• **Problem requirements**
Exactly reproduce the data from its first line through the line with "The width and height of the screenshot is (1034, 425).", leaving out every line after it.

========

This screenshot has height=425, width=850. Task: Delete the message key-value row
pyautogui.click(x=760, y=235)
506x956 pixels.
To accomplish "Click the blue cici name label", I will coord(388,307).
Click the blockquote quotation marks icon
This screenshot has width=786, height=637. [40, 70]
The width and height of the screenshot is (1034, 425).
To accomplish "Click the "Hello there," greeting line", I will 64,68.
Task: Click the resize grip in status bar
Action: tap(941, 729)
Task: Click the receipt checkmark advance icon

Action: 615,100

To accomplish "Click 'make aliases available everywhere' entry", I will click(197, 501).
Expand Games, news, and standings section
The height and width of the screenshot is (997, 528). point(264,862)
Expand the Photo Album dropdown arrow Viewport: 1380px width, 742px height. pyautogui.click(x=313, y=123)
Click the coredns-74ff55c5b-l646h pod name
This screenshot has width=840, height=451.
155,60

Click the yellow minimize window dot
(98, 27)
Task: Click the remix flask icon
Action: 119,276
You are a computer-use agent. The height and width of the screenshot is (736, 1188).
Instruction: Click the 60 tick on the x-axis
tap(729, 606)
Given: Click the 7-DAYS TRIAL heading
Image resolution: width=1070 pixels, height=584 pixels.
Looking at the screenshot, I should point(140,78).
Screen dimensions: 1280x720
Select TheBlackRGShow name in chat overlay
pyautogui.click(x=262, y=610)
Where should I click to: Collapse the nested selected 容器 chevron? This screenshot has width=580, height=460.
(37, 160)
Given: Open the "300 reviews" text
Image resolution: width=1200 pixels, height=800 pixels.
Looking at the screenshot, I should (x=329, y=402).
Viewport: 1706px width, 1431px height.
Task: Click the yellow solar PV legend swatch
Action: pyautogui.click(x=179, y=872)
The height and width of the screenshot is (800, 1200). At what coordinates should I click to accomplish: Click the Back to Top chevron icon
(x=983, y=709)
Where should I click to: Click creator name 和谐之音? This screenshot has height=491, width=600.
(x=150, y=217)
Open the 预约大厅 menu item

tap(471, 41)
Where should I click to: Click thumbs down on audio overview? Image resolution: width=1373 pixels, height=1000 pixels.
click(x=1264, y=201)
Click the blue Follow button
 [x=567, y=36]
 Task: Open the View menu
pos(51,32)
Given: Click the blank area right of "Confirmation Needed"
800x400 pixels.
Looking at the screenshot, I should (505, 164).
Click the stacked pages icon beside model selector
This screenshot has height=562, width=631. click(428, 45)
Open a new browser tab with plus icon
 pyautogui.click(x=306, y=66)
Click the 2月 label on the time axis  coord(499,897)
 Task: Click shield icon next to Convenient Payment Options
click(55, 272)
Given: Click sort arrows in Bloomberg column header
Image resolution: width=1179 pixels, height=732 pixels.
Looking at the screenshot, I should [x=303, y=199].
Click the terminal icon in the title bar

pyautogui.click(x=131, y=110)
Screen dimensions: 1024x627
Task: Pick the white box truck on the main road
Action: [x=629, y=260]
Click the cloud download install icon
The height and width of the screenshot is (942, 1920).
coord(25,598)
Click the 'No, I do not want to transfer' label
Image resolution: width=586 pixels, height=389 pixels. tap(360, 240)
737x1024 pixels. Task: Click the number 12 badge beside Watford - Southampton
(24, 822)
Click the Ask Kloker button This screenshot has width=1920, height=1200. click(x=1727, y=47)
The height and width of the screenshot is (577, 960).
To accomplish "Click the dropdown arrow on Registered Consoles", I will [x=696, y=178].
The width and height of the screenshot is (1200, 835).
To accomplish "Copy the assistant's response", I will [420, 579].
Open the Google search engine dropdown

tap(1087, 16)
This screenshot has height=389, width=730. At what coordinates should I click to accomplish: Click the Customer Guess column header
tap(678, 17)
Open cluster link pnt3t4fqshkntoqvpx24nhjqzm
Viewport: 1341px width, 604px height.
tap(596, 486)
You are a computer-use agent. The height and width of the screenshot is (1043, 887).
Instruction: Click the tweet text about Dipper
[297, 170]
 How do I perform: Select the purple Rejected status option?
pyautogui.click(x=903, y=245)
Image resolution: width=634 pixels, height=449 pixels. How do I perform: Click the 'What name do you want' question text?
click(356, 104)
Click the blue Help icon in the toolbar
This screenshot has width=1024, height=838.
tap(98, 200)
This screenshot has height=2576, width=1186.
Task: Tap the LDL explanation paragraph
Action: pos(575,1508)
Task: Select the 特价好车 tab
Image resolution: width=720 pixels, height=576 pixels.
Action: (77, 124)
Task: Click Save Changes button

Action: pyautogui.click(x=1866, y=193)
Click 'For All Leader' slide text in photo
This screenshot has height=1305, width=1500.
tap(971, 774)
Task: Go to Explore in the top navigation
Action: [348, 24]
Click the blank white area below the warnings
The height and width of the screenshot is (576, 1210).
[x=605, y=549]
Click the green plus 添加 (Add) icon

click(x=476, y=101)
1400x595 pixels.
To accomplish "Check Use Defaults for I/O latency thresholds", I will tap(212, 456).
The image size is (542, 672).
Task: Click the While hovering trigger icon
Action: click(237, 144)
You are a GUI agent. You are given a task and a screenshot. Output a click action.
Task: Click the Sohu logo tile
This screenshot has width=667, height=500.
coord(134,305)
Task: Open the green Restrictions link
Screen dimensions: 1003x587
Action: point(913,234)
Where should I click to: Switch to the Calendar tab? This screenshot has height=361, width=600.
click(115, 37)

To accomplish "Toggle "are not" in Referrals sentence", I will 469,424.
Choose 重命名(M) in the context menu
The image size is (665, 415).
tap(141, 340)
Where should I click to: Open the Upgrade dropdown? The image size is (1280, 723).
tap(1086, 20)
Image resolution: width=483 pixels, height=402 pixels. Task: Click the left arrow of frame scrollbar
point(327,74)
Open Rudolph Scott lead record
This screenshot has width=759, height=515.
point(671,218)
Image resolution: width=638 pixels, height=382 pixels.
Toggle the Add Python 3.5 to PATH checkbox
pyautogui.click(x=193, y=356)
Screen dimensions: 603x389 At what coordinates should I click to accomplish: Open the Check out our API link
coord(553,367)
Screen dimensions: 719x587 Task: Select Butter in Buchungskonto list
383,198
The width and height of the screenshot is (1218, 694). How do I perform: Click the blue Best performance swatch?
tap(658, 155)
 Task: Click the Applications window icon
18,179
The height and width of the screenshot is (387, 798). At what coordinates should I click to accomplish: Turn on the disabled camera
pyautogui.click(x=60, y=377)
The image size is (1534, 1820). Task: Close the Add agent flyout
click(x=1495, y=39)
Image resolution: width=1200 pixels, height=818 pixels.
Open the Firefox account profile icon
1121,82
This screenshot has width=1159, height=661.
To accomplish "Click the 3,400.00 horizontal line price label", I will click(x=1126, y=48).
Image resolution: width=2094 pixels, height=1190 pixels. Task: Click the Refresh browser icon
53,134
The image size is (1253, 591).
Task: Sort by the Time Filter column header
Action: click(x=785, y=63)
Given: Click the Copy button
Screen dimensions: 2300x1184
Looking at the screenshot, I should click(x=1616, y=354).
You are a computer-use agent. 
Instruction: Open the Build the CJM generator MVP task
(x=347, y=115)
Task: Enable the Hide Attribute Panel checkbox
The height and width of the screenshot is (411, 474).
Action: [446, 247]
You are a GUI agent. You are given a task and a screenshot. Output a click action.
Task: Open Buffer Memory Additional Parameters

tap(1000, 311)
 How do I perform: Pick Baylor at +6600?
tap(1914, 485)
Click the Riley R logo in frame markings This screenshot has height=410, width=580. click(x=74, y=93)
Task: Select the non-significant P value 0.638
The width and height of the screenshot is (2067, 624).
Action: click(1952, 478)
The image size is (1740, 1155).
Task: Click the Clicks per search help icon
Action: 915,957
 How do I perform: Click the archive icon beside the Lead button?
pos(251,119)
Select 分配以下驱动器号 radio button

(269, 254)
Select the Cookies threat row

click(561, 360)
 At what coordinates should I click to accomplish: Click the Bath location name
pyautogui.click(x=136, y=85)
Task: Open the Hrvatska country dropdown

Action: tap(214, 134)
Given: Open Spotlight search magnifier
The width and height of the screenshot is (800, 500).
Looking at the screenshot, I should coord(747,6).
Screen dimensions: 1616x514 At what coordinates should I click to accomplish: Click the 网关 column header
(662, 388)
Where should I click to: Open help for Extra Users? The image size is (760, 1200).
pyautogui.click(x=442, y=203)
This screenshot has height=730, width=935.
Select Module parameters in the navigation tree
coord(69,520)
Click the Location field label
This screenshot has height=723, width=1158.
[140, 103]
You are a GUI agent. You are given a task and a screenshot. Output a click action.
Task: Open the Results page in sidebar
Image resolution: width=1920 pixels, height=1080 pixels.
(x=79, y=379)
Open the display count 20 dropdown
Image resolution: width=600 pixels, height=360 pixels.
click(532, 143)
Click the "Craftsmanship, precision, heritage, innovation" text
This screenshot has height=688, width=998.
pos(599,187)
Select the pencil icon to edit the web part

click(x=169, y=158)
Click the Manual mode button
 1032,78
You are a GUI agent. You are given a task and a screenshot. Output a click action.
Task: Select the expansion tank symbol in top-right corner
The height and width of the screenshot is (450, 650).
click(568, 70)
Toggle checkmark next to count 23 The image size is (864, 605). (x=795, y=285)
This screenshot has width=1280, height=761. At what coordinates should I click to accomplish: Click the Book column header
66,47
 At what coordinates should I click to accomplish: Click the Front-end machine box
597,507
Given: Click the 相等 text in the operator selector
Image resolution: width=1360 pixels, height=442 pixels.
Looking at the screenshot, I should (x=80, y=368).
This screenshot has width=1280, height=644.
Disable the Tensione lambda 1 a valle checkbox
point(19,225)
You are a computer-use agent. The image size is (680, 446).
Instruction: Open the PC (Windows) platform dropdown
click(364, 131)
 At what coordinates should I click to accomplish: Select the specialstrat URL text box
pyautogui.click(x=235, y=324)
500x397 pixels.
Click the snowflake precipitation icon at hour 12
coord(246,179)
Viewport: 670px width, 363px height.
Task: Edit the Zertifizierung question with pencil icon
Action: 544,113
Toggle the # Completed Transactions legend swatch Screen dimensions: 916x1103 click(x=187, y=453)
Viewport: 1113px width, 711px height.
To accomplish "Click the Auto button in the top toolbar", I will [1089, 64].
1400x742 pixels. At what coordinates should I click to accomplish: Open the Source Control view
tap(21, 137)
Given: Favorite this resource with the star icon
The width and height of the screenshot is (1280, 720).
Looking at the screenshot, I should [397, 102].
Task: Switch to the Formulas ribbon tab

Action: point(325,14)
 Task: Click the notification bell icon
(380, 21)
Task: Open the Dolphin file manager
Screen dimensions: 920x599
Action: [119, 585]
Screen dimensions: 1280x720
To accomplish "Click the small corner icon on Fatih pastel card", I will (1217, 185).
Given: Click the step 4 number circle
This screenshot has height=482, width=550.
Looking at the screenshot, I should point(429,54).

========

• **Output below**
This screenshot has height=425, width=850. Task: Delete the message key-value row
pyautogui.click(x=760, y=235)
506x956 pixels.
To accomplish "Click the blue cici name label", I will coord(388,307).
Click the blockquote quotation marks icon
This screenshot has width=786, height=637. [40, 70]
The width and height of the screenshot is (1034, 425).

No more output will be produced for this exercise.